Sometimes it's a combination, of course. For example, I might meet somebody here and then they might say, "Well, I think the best way forward would be for my country director to meet your country director in Uganda" - or wherever it might be. So we are very flexible, and we need to be amenable to whatever works best and is most practically.
Does the Hunger Project provide grants, contracts and/or know-how to those working in the field?
We have a bit of a mix. In some countries, we work with local not-for-profits, but that's a little different from providing grants. We actually provide grants to a couple of organizations that have methodologies similar to us in Latin America, but at the moment we're not looking to extend those relationships. We're not really a grant-making body.
In India, when we're doing the capacity training of those elected women representatives, we do that by working with a range of local not-for-profit organizations on the ground. We believe it's much more locally relevant, for example, to work with local organizations in, say, Rajasthan who speak those languages, who understand the situation from which the women are coming.
One thing I should say is that we believe very strongly that we shouldn't really employ expatriates in the Hunger Project.

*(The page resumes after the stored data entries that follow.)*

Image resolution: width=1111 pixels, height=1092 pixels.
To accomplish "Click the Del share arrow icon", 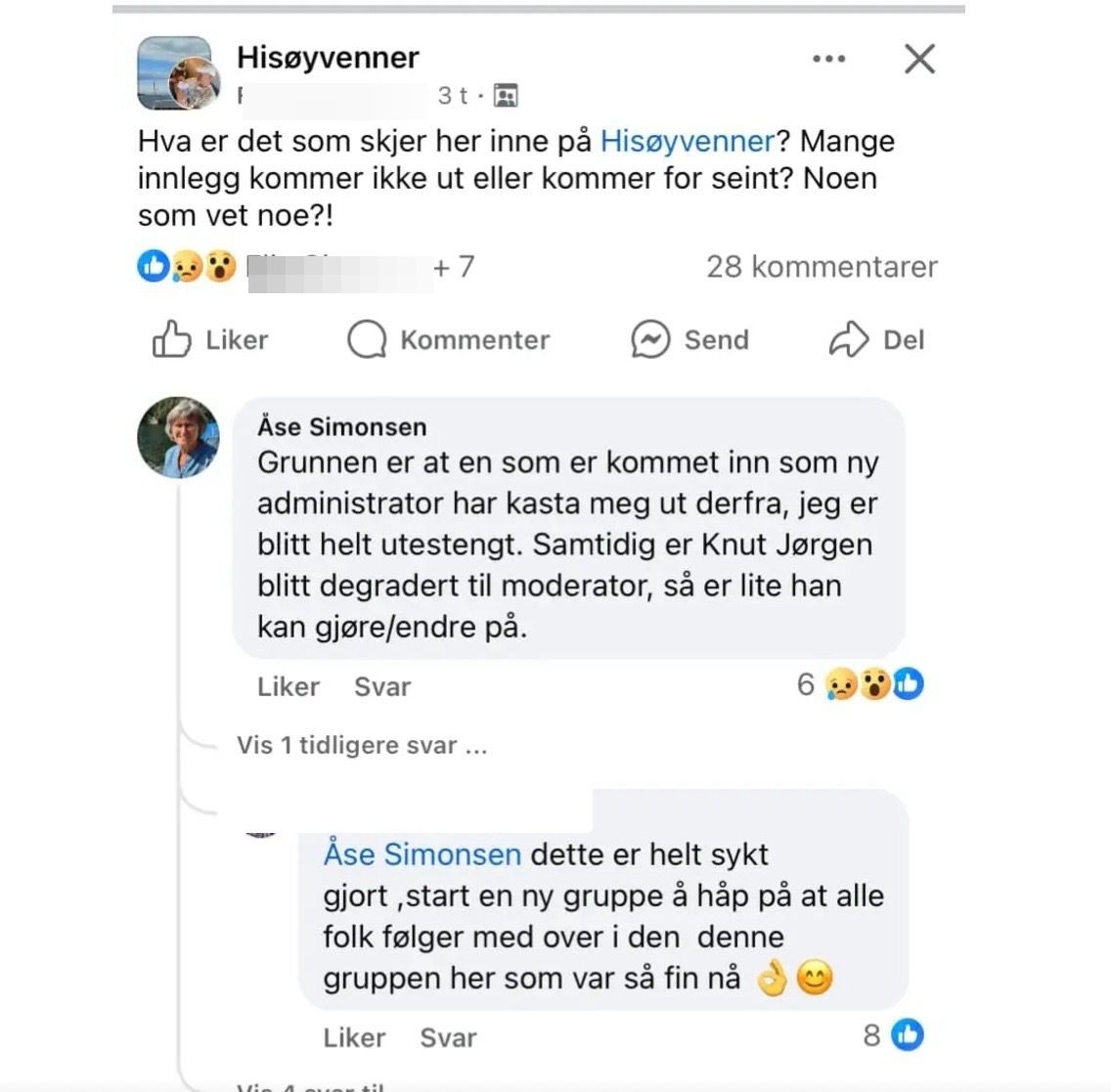I will point(848,339).
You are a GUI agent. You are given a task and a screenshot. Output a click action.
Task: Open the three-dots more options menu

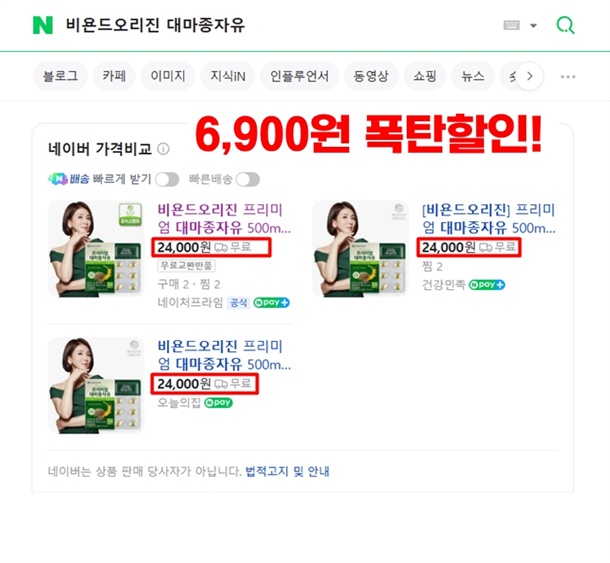click(x=568, y=77)
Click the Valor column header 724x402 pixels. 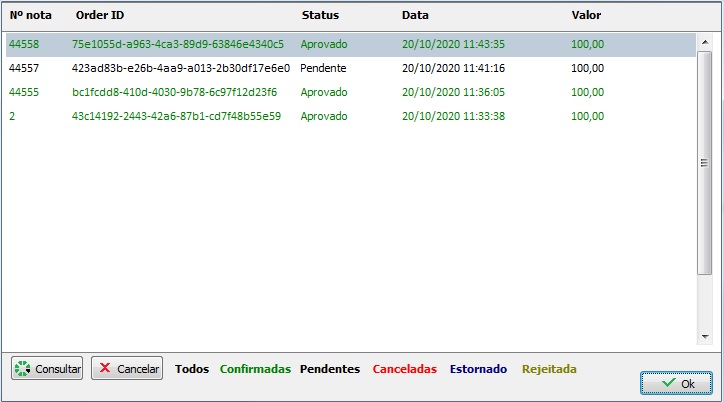tap(585, 16)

So all of our local staff, in every program country in which we work, is always nationals of that country.
What are some of the key characteristics of projects you are willing to support, when it comes to region, sector, project focus, the type of partners, cost, etc.?
We have what we believe to be a very sustainable and proven methodology, so we would not want to damage the integrity of that model by moving too far beyond the work that we believe is the way that works best. Beyond that, we are very flexible. The great thing about an integrated model is that there are so many different ways in which we would be able to see ourselves work with partners.
In Ethiopia, for example, last year we worked with Rotary International to provide clean water to one of our "epicenters" in Africa. But we don't just go into a community and say, "Here's the pipe, and we'll just dig the well for you or lay the pipe." This is very much a partnership.
When we talk partnerships, it isn't just partnerships with funding organizations or NGOs. It's very much a partnership with the people we're working with, and it could be none other than a partnership that would have an outcome of self-reliance with those village partners. So, we would not really want to accept gifts of things that would be installed or provided, because we don't believe that is a path to self-reliance. What we would like to do is work with people that might help us say, "Well, the best place you could lay the pipe is here, and we'll provide you with the information or knowledge or materials that might not be available locally."
But the labor and the skills would still be coming from the people. That way, if something went wrong with the pump, they would know how to fix it. It's about a sense of ownership, as well. It's not just a practical matter of fixing it. People feel amazingly proud of things that they believe they've really worked upon and worked with someone on.